(Item-finding records)
(begin)

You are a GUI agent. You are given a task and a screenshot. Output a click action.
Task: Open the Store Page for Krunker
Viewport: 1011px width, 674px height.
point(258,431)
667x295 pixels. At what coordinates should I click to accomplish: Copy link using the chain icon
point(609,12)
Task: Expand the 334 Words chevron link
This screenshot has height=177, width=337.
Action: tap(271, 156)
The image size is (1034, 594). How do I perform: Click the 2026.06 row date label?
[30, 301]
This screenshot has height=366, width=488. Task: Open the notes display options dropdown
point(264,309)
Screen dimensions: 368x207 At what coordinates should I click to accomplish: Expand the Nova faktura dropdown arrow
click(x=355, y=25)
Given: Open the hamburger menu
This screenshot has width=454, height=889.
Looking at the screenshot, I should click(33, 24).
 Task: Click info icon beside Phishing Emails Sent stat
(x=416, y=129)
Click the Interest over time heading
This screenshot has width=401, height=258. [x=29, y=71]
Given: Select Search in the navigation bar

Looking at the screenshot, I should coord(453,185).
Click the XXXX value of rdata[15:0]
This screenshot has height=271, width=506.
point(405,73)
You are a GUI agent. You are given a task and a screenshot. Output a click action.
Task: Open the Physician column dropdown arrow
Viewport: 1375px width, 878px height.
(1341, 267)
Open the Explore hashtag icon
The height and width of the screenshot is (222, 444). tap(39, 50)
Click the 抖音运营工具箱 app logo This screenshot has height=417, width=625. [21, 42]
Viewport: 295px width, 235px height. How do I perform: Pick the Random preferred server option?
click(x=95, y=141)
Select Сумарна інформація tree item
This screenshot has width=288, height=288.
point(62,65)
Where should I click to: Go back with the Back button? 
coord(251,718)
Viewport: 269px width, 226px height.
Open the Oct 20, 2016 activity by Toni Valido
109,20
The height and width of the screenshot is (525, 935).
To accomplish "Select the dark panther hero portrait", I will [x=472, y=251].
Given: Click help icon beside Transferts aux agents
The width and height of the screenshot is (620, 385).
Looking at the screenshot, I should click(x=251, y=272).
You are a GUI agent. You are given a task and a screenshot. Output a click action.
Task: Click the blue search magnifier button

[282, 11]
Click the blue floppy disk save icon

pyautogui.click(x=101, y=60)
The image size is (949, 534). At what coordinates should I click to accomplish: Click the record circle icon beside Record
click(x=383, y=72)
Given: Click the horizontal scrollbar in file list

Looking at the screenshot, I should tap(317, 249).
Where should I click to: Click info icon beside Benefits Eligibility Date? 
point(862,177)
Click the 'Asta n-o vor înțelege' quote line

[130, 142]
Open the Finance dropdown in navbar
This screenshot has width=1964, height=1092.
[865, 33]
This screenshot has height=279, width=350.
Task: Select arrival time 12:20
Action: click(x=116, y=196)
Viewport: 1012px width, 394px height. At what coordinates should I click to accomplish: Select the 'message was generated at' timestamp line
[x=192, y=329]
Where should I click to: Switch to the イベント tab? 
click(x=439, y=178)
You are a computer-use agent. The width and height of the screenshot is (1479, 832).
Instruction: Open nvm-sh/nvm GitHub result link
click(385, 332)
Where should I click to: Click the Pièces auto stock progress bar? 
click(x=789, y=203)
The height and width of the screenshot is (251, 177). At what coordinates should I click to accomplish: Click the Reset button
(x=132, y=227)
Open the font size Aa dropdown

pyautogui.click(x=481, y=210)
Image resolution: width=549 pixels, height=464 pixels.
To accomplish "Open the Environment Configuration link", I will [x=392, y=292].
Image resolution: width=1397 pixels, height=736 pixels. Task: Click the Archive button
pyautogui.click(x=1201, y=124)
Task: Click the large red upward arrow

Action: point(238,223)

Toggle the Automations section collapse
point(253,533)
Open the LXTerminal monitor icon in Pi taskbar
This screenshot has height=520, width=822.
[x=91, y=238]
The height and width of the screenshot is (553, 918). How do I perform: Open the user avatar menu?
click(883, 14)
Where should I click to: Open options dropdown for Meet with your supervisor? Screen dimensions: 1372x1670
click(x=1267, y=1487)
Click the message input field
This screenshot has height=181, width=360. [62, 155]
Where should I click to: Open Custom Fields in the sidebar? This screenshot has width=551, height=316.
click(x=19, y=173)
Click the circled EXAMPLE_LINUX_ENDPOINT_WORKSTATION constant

(end)

AIM. Reproduce the listing in full, substituting "Screen size" for every occurrence of "Viewport" and leaving everything else unchanged.

WRITTEN ANSWER.
You are a GUI agent. You are given a task and a screenshot. Output a click action.
Task: Open the Store Page for Krunker
Screen size: 1011px width, 674px height.
point(258,431)
667x295 pixels. At what coordinates should I click to accomplish: Copy link using the chain icon
point(609,12)
Task: Expand the 334 Words chevron link
This screenshot has height=177, width=337.
Action: tap(271, 156)
The image size is (1034, 594). How do I perform: Click the 2026.06 row date label?
[30, 301]
This screenshot has height=366, width=488. Task: Open the notes display options dropdown
point(264,309)
Screen dimensions: 368x207 At what coordinates should I click to accomplish: Expand the Nova faktura dropdown arrow
click(x=355, y=25)
Given: Open the hamburger menu
This screenshot has width=454, height=889.
Looking at the screenshot, I should click(33, 24).
 Task: Click info icon beside Phishing Emails Sent stat
(x=416, y=129)
Click the Interest over time heading
This screenshot has width=401, height=258. [x=29, y=71]
Given: Select Search in the navigation bar

Looking at the screenshot, I should coord(453,185).
Click the XXXX value of rdata[15:0]
This screenshot has height=271, width=506.
point(405,73)
You are a GUI agent. You are given a task and a screenshot. Output a click action.
Task: Open the Physician column dropdown arrow
Screen size: 1375px width, 878px height.
(1341, 267)
Open the Explore hashtag icon
The height and width of the screenshot is (222, 444). tap(39, 50)
Click the 抖音运营工具箱 app logo This screenshot has height=417, width=625. [21, 42]
Screen size: 295px width, 235px height. How do I perform: Pick the Random preferred server option?
click(x=95, y=141)
Select Сумарна інформація tree item
This screenshot has width=288, height=288.
point(62,65)
Where should I click to: Go back with the Back button? 
coord(251,718)
Screen size: 269px width, 226px height.
Open the Oct 20, 2016 activity by Toni Valido
109,20
The height and width of the screenshot is (525, 935).
To accomplish "Select the dark panther hero portrait", I will [x=472, y=251].
Given: Click help icon beside Transferts aux agents
The width and height of the screenshot is (620, 385).
Looking at the screenshot, I should click(x=251, y=272).
You are a GUI agent. You are given a task and a screenshot. Output a click action.
Task: Click the blue search magnifier button

[282, 11]
Click the blue floppy disk save icon

pyautogui.click(x=101, y=60)
The image size is (949, 534). At what coordinates should I click to accomplish: Click the record circle icon beside Record
click(x=383, y=72)
Given: Click the horizontal scrollbar in file list

Looking at the screenshot, I should tap(317, 249).
Where should I click to: Click info icon beside Benefits Eligibility Date? 
point(862,177)
Click the 'Asta n-o vor înțelege' quote line

[130, 142]
Open the Finance dropdown in navbar
This screenshot has width=1964, height=1092.
[865, 33]
This screenshot has height=279, width=350.
Task: Select arrival time 12:20
Action: click(x=116, y=196)
Screen size: 1012px width, 394px height. At what coordinates should I click to accomplish: Select the 'message was generated at' timestamp line
[x=192, y=329]
Where should I click to: Switch to the イベント tab? 
click(x=439, y=178)
You are a computer-use agent. The width and height of the screenshot is (1479, 832).
Instruction: Open nvm-sh/nvm GitHub result link
click(385, 332)
Where should I click to: Click the Pièces auto stock progress bar? 
click(x=789, y=203)
The height and width of the screenshot is (251, 177). At what coordinates should I click to accomplish: Click the Reset button
(x=132, y=227)
Open the font size Aa dropdown

pyautogui.click(x=481, y=210)
Image resolution: width=549 pixels, height=464 pixels.
To accomplish "Open the Environment Configuration link", I will [x=392, y=292].
Image resolution: width=1397 pixels, height=736 pixels. Task: Click the Archive button
pyautogui.click(x=1201, y=124)
Task: Click the large red upward arrow

Action: point(238,223)

Toggle the Automations section collapse
point(253,533)
Open the LXTerminal monitor icon in Pi taskbar
This screenshot has height=520, width=822.
[x=91, y=238]
The height and width of the screenshot is (553, 918). How do I perform: Open the user avatar menu?
click(883, 14)
Where should I click to: Open options dropdown for Meet with your supervisor? Screen dimensions: 1372x1670
click(x=1267, y=1487)
Click the message input field
This screenshot has height=181, width=360. [62, 155]
Where should I click to: Open Custom Fields in the sidebar? This screenshot has width=551, height=316.
click(x=19, y=173)
Click the circled EXAMPLE_LINUX_ENDPOINT_WORKSTATION constant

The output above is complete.